La macchia sul quadro
Finora abbiamo sommerso questo videogioco di complimenti. E non temete: sono tutti meritatissimi. Ma se sbirciate il voto della recensione, vi ritroverete interdetti: vi parrà troppo basso rispetto a quello che ci si aspetta dopo tutti questi elogi. Il motivo, purtroppo, è esattamente lo stesso di tante altre remaster di questa generazione: la qualità. Square-Enix ha sempre avuto molta attenzione per le riedizioni, con contenuti aggiuntivi e limature delle piccole imperfezioni originali. E dispiace vedere come, in questo caso, non vi sia stata altrettanta cura. Graficamente il restauro si è concentrato prevalentemente sui personaggi: il numero di poligoni è immutato, ma le texture che li ricoprono sono più morbide e armoniose. L’intento della “pennellata” riesce perfettamente, facendo notare dettagli prima invisibili. Stesso vale per i mastodontici filmati in computer grafica, restaurati per togliervi il diffuso aliasing della PlayStation.
Il punto dolente è un altro: le ambientazioni. Gli scenari pre-renderizzati non hanno infatti goduto dello stesso trattamento dei personaggi, rimanendo alla risoluzione originale. Se sul cavo Scart non c’erano problemi, l’upscaling secco della PS4 spesso spalma malamente i dettagli. Che vi sia stacco tra modelli 3D e scenario non è necessariamente un difetto, ma in questo caso la differenza di risoluzione è così alta da influire a volte sulla sensazione di profondità. Gli occhi più attenti noteranno inoltre come non tutti i personaggi abbiano giovato delle texture ritoccate, con una resa visiva contrastata. Fortunatamente il resto del comparto non ha subito particolari stravolgimenti: la colonna sonora è immutata ed emozionante, la spettacolarità dei combattimenti è ormai grezza ma immaginifica.

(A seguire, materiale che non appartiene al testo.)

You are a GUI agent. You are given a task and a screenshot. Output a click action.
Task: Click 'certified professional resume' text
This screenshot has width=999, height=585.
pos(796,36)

Un’avventura potente e sincera
Design e FMV meravigliosi ancora oggi
Ottimizzato, fluido e scorrevole…
Aggiunte marginali
Remaster altalenante
… Ma rimane sempre un gioco PS1
Non perdiamoci in chiacchiere inutili: Final Fantasy IX è un capolavoro senza tempo. Una ballata di medievale, classica bellezza che cattura nella sua nostalgia e sensibilità. Il fatto che abbia resistito così bene alla prova del tempo non fa che dimostrarne ulteriormente la bontà. Ma se da una parte siamo felici della sua pubblicazione su PS4, dall’altra non possiamo negare che il remaster non sia stato curato tanto quanto avrebbe meritato. Il prezzo poi non proprio budget (21 euro) è un ulteriore discriminante. In sé il gioco li vale tutti, e lo rende acquisto obbligato per tutti coloro che non hanno avuto la fortuna di giocarlo ai tempi. Ma chi lo possiede in originale o chi l’ha acquistato ai tempi di PS3 non avrà nessuna ragione pratica per ricomprarlo.